→ **Instructions to follow**: Format the lines of the entries below as a numbered list, skipping any blank lines and omitting the pictures.

→ **Data lines**:
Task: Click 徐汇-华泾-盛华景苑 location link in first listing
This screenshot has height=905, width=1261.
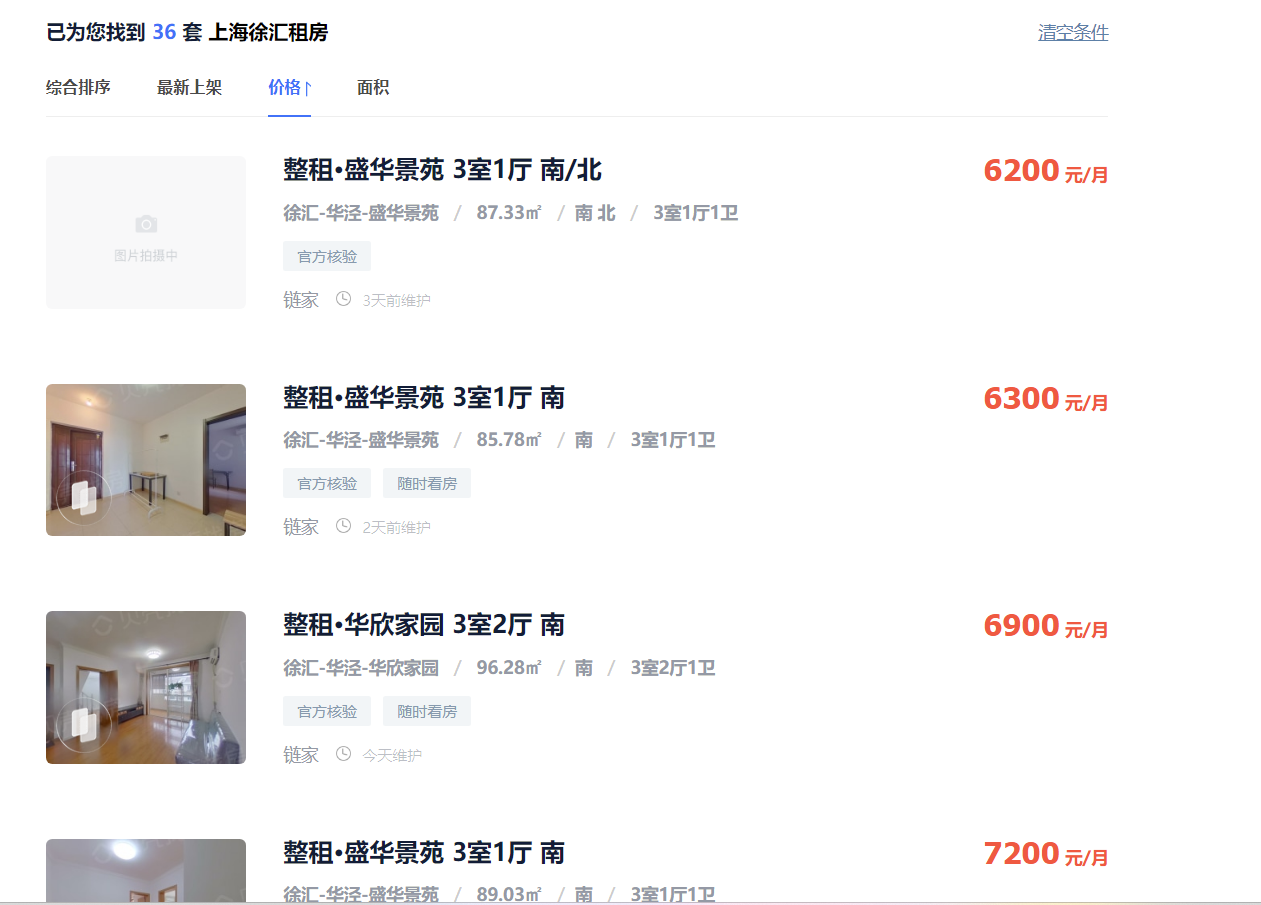Action: [x=361, y=213]
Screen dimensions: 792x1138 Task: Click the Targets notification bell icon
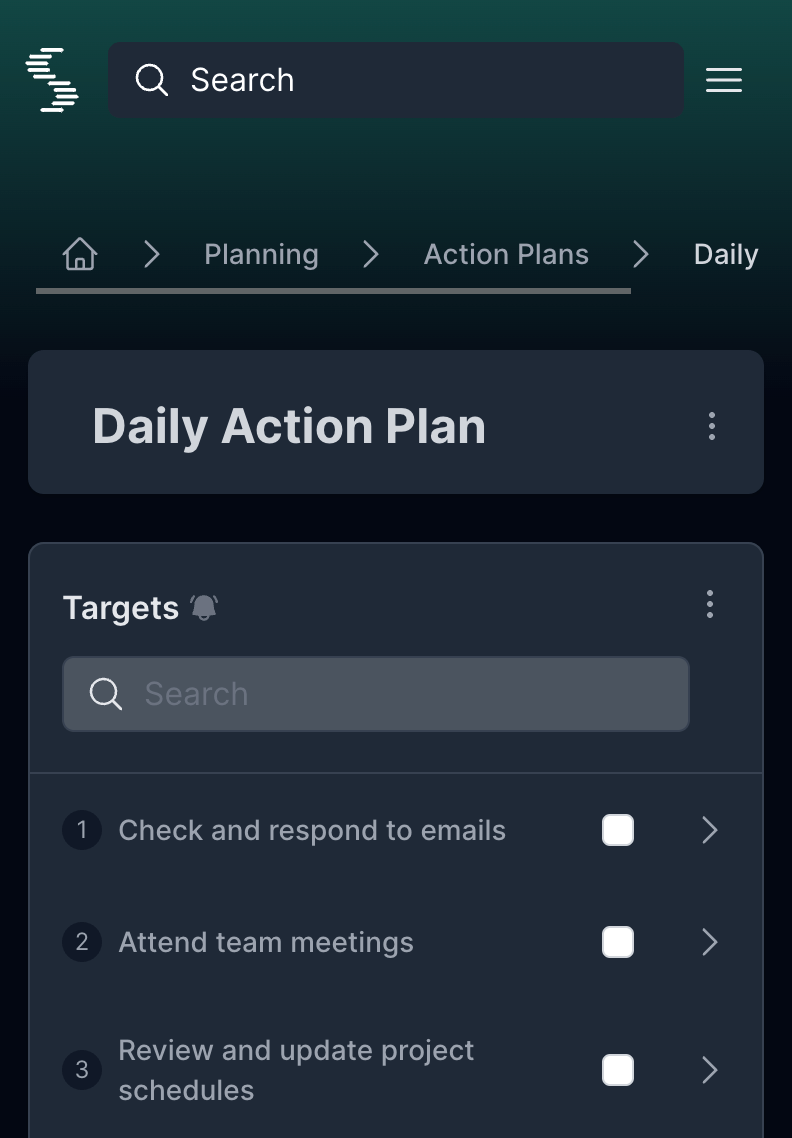[x=204, y=607]
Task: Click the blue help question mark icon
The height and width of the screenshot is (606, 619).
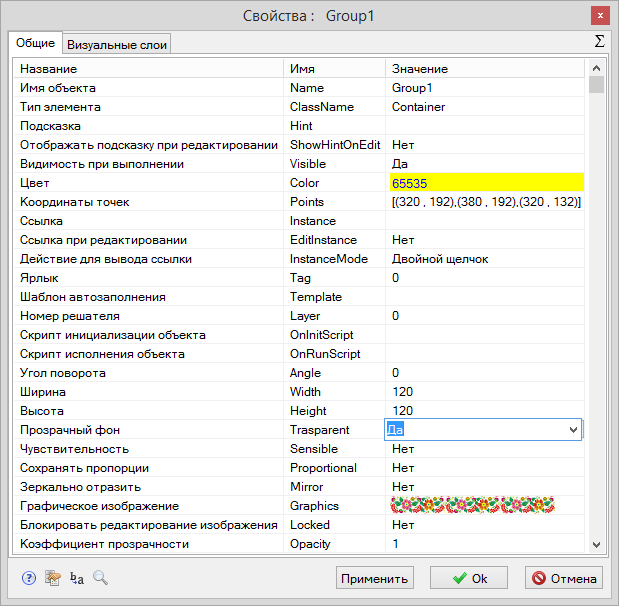Action: tap(28, 578)
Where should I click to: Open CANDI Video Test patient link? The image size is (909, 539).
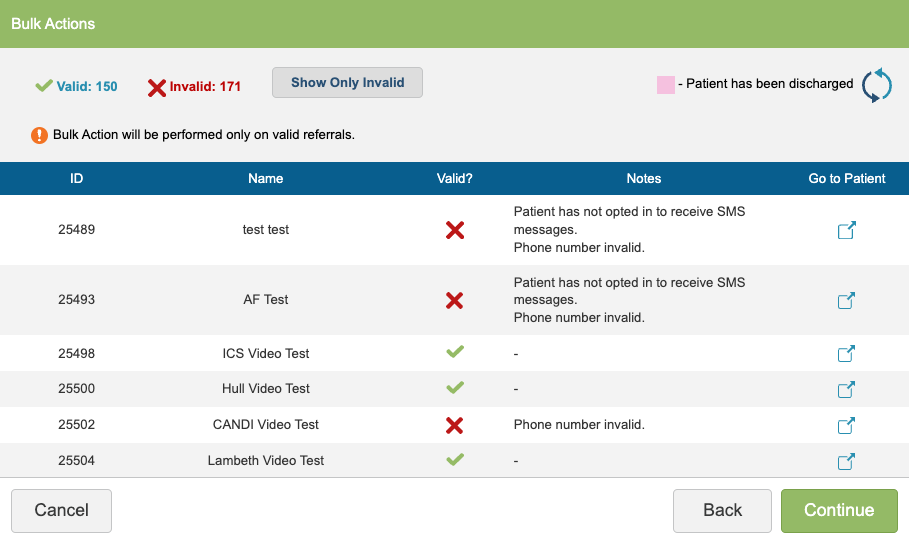coord(846,425)
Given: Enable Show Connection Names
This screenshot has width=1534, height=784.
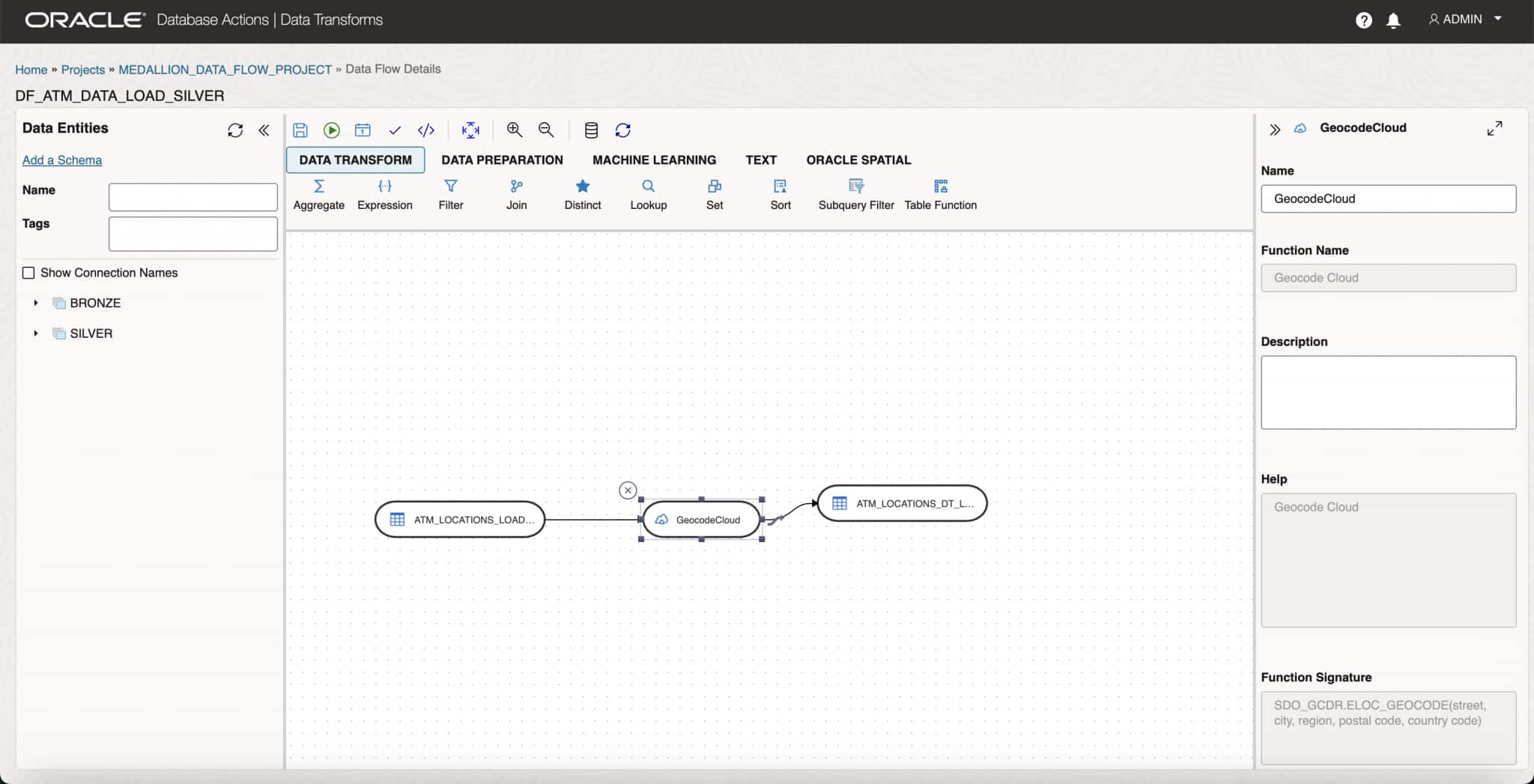Looking at the screenshot, I should 28,273.
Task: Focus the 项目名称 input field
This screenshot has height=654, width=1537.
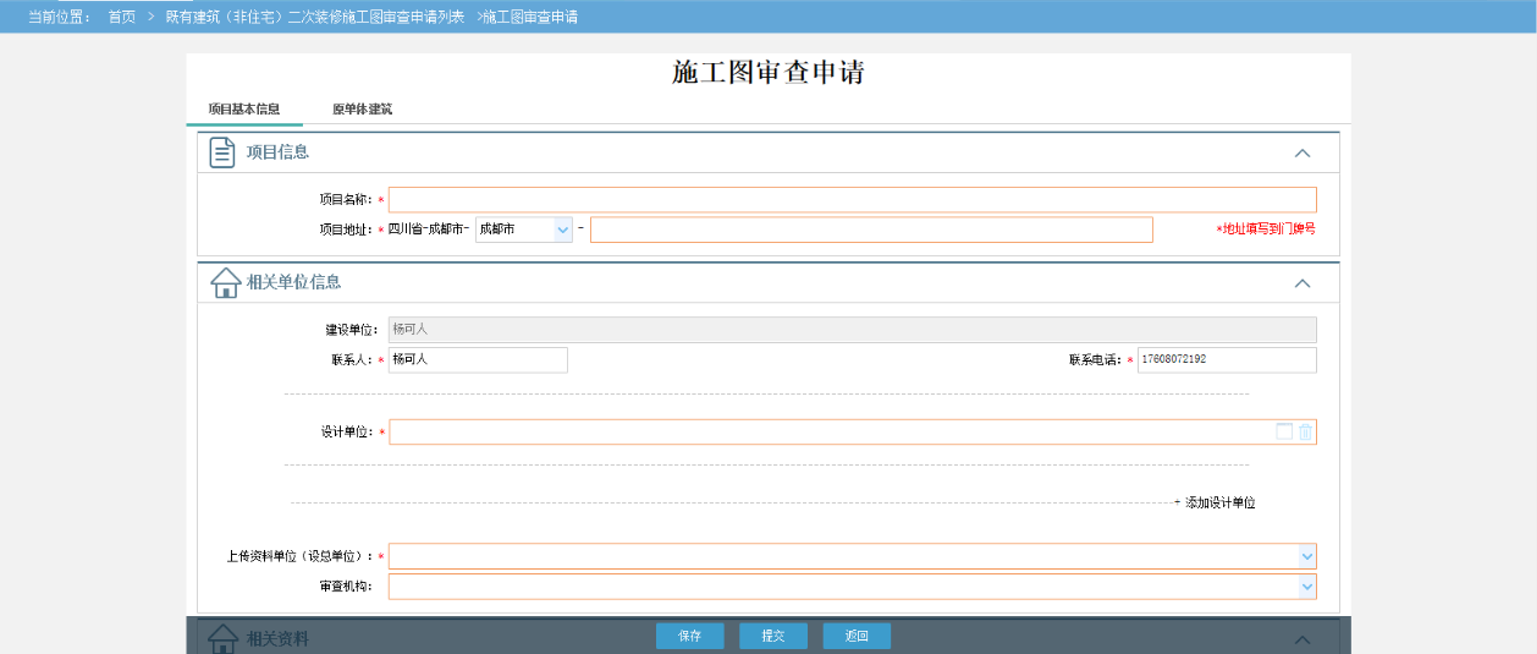Action: (x=852, y=200)
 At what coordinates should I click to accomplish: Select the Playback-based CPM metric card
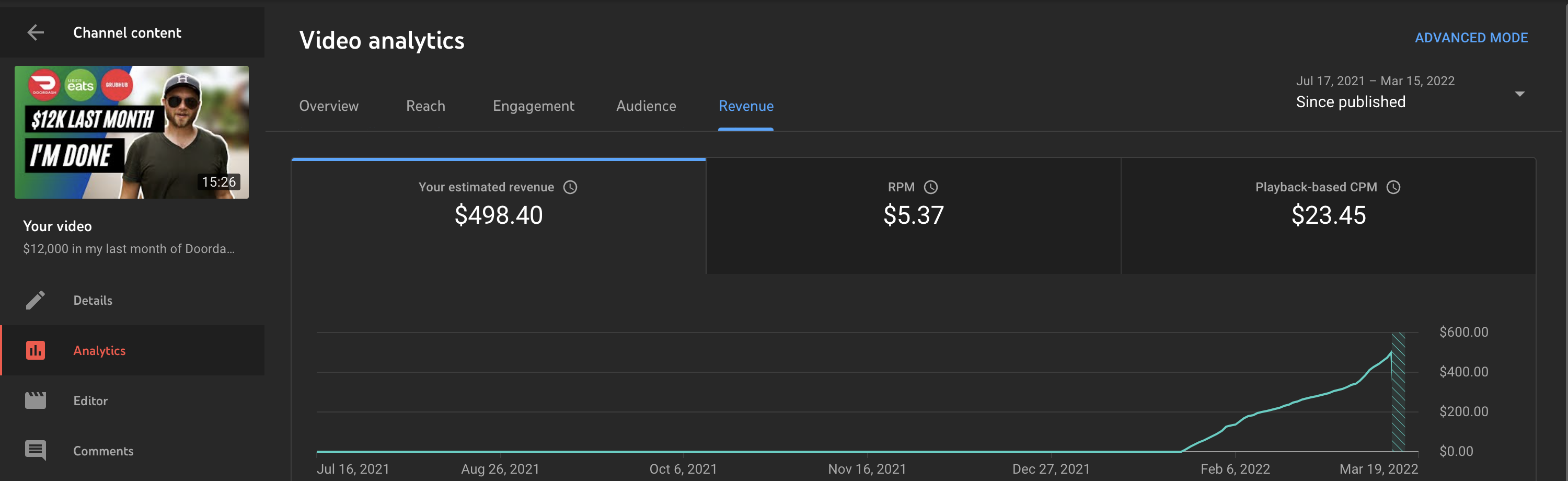click(1328, 216)
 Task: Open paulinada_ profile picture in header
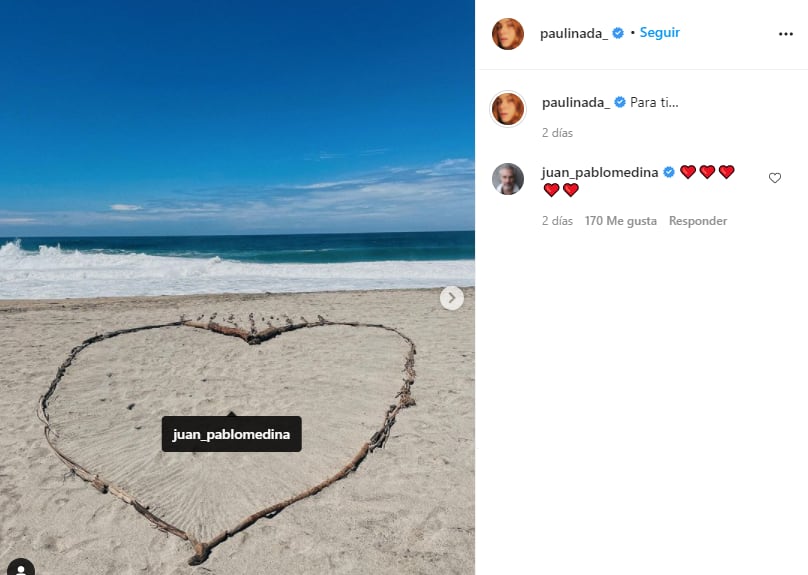pos(508,34)
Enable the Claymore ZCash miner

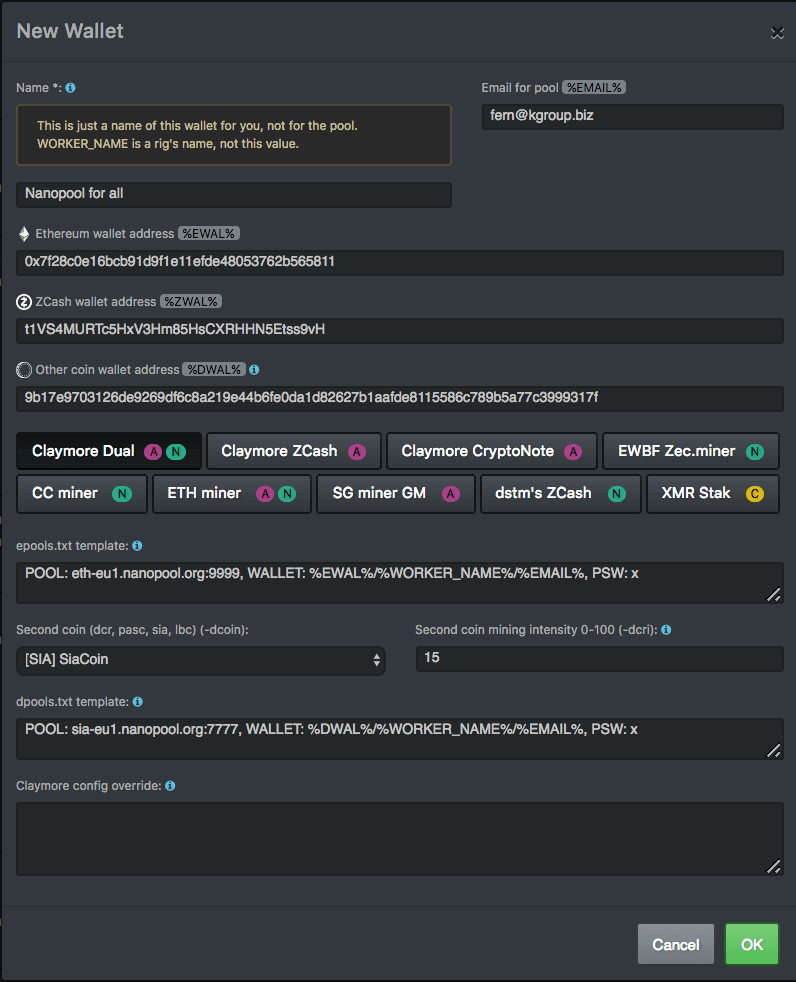pyautogui.click(x=294, y=451)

→ **Written reply**:
1. Task: Click 徐汇-华泾-盛华景苑 location link in first listing
2. This screenshot has height=905, width=1261.
3. Action: [x=361, y=213]
4. Screen dimensions: 792x1138 Task: Click the Targets notification bell icon
5. [x=204, y=607]
6. Task: Click the blue help question mark icon
7. The height and width of the screenshot is (606, 619).
8. Action: tap(28, 578)
9. Where should I click to: Open CANDI Video Test patient link? The image size is (909, 539).
10. coord(846,425)
11. Given: Enable Show Connection Names
12. This screenshot has width=1534, height=784.
13. Looking at the screenshot, I should 28,273.
14. Task: Focus the 项目名称 input field
15. This screenshot has height=654, width=1537.
16. Action: (x=852, y=200)
17.  At what coordinates should I click to accomplish: Select the Playback-based CPM metric card
18. click(1328, 216)
19.  Task: Open paulinada_ profile picture in header
20. pos(508,34)
21. Enable the Claymore ZCash miner
22. pyautogui.click(x=294, y=451)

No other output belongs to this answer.